To get started with R in Microsoft Fabric notebooks, change the primary language at the top of your notebook to SparkR (R).

Also, use multiple languages in one notebook by adding a language magic command at the start of a cell.

%%sparkr
# Enter your R code here

To learn more about notebooks in Microsoft Fabric Analytics, see How to use notebooks.

Install packages

Packages provide reusable code that you add to your projects. To use third-party or local packages in your projects, install them in a workspace or a notebook session.

Learn more in R library management.

Notebook utilities

Microsoft Spark Utilities (MSSparkUtils) is a built-in package that helps you perform common tasks. Use MSSparkUtils to work with file systems, get environment variables, chain notebooks together, and work with secrets. MSSparkUtils supports R notebooks.

To get started, run the following commands:

library(notebookutils)
mssparkutils.fs.help()

Learn more in Use Microsoft Spark Utilities.

Use SparkR

SparkR is an R package that provides a lightweight front end for using Apache Spark from R. SparkR provides a distributed DataFrame implementation that supports operations such as selection, filtering, and aggregation. SparkR also supports distributed machine learning with MLlib.

Learn more in How to use SparkR.

Use sparklyr

sparklyr is an R interface to Apache Spark. Use familiar R interfaces to interact with Spark. Use sparklyr in Spark batch job definitions or interactive Microsoft Fabric notebooks.
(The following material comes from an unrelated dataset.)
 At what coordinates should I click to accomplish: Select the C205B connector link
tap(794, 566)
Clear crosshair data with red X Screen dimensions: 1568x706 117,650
Learn more in How to use sparklyr.

Use Tidyverse

Tidyverse is a collection of R packages that data scientists use for everyday data analysis. It includes packages for data import (readr), data visualization (ggplot2), data manipulation (dplyr, tidyr), and functional programming (purrr). Tidyverse packages work together and follow consistent design principles. Microsoft Fabric distributes the latest stable version of tidyverse with every runtime release.

Learn more in How to use Tidyverse.

R visualization

The R ecosystem includes many graphing libraries. By default, each Spark instance in Microsoft Fabric includes curated open source libraries. Use the Microsoft Fabric library management capabilities to add or manage libraries and versions.

Learn how to create R visualizations in R visualization.